→ **Problems and tasks**:
A – Quote the Usenet post on OSF RPC versus Sun/Netwise RPC between "Philip Earnhardt pae" and "would be appropriate.", inclusive, substituting "ONC RPC" for every "RPCGen".
B – Pick up the Usenet post comparing OSF RPC with Sun/Netwise RPC from the point where it stops, and keep writing it.

→ **Excerpted passage**:
OSF RPC vs Sun/Netwise RPC

Philip Earnhardt pae at athena.mit.edu
Wed Jun 5 04:40:00 AEST 1991


In article 57382 at bbn.BBN.COM Fletcher Kittredge writes:

>>In article 1720009 at hpbbi4.HP.COM Mark Lufkin writes:
>>OSF chose NCS 2.0: "...a joint submission of Digital and Hewlett-Packard."
>>This is not a shippable product. It is not appropriate to compare an
>>unavailable NCS 2.0 against Sun's RPCGen. Sun has announced availability of
>>the Netwise RPC Tool in the Second Half of 1990 ("Distributed Computing Road
>>Map--An Outlook on the Future of Open Network Computing" Sun Microsystems,
>>Inc., dated April 30, 1990). A comparison of NCS 2.0 and these new Sun
>>offerings would be appropriate.

> You can make this statement, but that does not make it true.  You should
> be aware of the weakness of your position and offer at least some argument.
> Acually reading the OSF documents show two items of bearing, OSF is interested
> in not only blessing de facto standards, but in moving technology forward.
> Second, all that was required is that a technology is demonstratable to the
> OFS.  They were interested in leading technologies which were demonstratably
> and testably correct.

Hmmm. What I was trying to say was that it would be appropriate to either
compare two products that are either both shipping or neither shipping.

I also think the products are comparable with your criteria. Since you've read
the OSF documents, you know that the Sun/Netwise offering was the other
"finalist" technology for the OSF RPC. It is new technology and was
demonstrated to the OSF.

In fact, the reasons that the OSF cited for not choosing the Sun/Netwise
product were the ones that Mark Lufkin quoted in his article. As an impartial
observer, I would be interested in your comments on those specific technical
issues discussed in my previous posting.

> This approach has worked well in the past, look at X
> and Kerberos.  Both were widely adopted after they were demonstratably a good
> idea, but before they were of comercial grade software.

Perhaps comparisons to OSF/1 would be more appropriate. Isn't Motif using an
unmodified MIT X11.4? Also, my understanding is that OSF is making some small
enhancements to the current version of MIT Kerberos. On the other hand, there
will be large changes to NCS for the NCS 2.0 offering.

> Fletcher E. Kittredge  fkittred at bbn.com
> Platforms and Tools Group
> BBN Software Products Company
> 10 Fawcett St.
> Cambridge, MA. 02138

In <23527 at uflorida.cis.ufl.EDU> Brian Bartholomew writes:

> If the customer had used a more capable OS in the first place, there 
> would be no reason to supplement its features via a networking package 
> add on.  So instead, the U*IX users, the vast majority of users for 
> whom this standard is being written for in the first place, are to be 
> penalized in wasted kernal memory, dead code, and unused features.

→ **Provided data**:
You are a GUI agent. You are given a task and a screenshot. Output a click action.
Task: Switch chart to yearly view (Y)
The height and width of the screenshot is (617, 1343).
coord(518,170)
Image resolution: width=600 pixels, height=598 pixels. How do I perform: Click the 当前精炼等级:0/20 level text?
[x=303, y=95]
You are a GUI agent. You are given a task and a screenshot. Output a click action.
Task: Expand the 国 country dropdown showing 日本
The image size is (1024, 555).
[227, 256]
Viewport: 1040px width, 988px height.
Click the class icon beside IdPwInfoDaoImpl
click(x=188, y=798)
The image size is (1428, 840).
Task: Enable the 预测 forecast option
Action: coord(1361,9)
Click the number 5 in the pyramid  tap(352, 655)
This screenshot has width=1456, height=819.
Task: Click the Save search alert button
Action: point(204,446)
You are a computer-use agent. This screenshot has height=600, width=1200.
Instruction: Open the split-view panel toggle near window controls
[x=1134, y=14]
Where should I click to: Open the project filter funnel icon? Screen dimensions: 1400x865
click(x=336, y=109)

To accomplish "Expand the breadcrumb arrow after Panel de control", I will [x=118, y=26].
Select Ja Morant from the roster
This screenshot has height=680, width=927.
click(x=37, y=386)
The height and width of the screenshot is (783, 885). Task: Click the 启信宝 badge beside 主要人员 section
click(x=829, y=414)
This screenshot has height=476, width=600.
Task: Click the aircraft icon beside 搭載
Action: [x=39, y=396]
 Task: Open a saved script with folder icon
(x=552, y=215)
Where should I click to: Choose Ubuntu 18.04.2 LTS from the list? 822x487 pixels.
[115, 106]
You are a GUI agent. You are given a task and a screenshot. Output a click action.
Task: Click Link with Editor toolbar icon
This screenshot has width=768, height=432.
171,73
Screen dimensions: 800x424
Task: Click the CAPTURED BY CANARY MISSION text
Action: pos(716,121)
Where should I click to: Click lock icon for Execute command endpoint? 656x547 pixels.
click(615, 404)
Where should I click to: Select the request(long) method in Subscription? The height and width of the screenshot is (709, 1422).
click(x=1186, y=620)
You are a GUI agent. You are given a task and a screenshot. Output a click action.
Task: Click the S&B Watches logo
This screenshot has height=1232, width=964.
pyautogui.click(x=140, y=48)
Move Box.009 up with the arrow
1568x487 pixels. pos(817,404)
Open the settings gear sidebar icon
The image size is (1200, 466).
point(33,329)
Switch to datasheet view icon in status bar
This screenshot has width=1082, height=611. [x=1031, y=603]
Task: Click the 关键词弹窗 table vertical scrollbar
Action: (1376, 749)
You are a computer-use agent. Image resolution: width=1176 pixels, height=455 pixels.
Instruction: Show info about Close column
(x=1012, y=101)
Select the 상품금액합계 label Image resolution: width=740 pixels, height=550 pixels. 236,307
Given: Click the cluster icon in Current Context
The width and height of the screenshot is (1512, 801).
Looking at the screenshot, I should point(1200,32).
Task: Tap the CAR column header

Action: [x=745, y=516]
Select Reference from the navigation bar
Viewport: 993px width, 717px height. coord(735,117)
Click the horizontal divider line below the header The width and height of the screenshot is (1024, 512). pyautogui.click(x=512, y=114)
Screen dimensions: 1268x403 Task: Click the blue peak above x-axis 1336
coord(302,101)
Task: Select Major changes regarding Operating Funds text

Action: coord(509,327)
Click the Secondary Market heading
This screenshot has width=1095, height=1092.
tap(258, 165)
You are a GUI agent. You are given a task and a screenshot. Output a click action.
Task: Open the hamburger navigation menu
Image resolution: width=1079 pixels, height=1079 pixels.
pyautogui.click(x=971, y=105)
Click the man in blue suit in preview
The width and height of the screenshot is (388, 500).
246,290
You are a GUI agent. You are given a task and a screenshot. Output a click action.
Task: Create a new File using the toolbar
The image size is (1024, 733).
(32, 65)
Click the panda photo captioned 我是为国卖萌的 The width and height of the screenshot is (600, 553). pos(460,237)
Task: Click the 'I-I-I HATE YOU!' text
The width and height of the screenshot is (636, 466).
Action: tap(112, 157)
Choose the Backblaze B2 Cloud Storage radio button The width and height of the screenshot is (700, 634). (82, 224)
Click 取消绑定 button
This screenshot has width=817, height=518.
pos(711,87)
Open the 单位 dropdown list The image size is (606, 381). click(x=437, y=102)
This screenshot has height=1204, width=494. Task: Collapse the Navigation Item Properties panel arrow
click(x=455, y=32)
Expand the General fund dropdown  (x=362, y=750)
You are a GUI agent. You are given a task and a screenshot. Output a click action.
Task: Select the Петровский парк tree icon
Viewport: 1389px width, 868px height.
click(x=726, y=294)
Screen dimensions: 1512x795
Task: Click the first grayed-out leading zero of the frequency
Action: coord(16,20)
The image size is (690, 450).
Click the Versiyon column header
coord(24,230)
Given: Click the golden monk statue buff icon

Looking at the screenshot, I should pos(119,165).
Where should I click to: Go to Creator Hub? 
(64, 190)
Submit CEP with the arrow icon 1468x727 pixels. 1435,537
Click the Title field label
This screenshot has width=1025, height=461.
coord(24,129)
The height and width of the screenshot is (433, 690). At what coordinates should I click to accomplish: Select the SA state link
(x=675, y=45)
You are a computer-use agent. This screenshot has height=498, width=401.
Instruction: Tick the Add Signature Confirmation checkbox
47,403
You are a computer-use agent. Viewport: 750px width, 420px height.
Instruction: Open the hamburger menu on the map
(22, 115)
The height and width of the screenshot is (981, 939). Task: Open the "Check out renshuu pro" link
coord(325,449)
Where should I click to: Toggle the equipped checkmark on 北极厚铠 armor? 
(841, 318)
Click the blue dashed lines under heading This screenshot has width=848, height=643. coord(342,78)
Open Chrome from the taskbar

→ **Task results**:
A –
Philip Earnhardt pae at athena.mit.edu
Wed Jun 5 04:40:00 AEST 1991


In article 57382 at bbn.BBN.COM Fletcher Kittredge writes:

>>In article 1720009 at hpbbi4.HP.COM Mark Lufkin writes:
>>OSF chose NCS 2.0: "...a joint submission of Digital and Hewlett-Packard."
>>This is not a shippable product. It is not appropriate to compare an
>>unavailable NCS 2.0 against Sun's ONC RPC. Sun has announced availability of
>>the Netwise RPC Tool in the Second Half of 1990 ("Distributed Computing Road
>>Map--An Outlook on the Future of Open Network Computing" Sun Microsystems,
>>Inc., dated April 30, 1990). A comparison of NCS 2.0 and these new Sun
>>offerings would be appropriate.

B –
There are many places were our customers are using customization. Some are to
get around software/hardware definciencies in their environment. Others are
more generic customizations to the RPC: asynchronous RPC calls, call-back RPC
calls (where the server makes a nested RPC call back to the client), custom
naming schemes, custom security code, auditing code, debugging code, etc.

Customization is not be needed for all RPC applications. If the user doesn't
specify customization, then no customization code is generated. Neither of the
two RPC offerings have code in kernel space. The "waste" problem is not an
issue.

Finally, it's not at all clear that UNIX is the platform for the "vast
majority of users" of distributed computing. Netwise has submitted its
technology to the UNIX standards organizations; that does not imply that our
technology is prejudiced towards UNIX systems. For better or worse, there
are many, many non-UNIX systems out in the real world, and a lot of them
have deficiencies in their hardware/software capabilities. A distributed
computing standard that ignores these environments will be a hard sell to
the companies owning those machines.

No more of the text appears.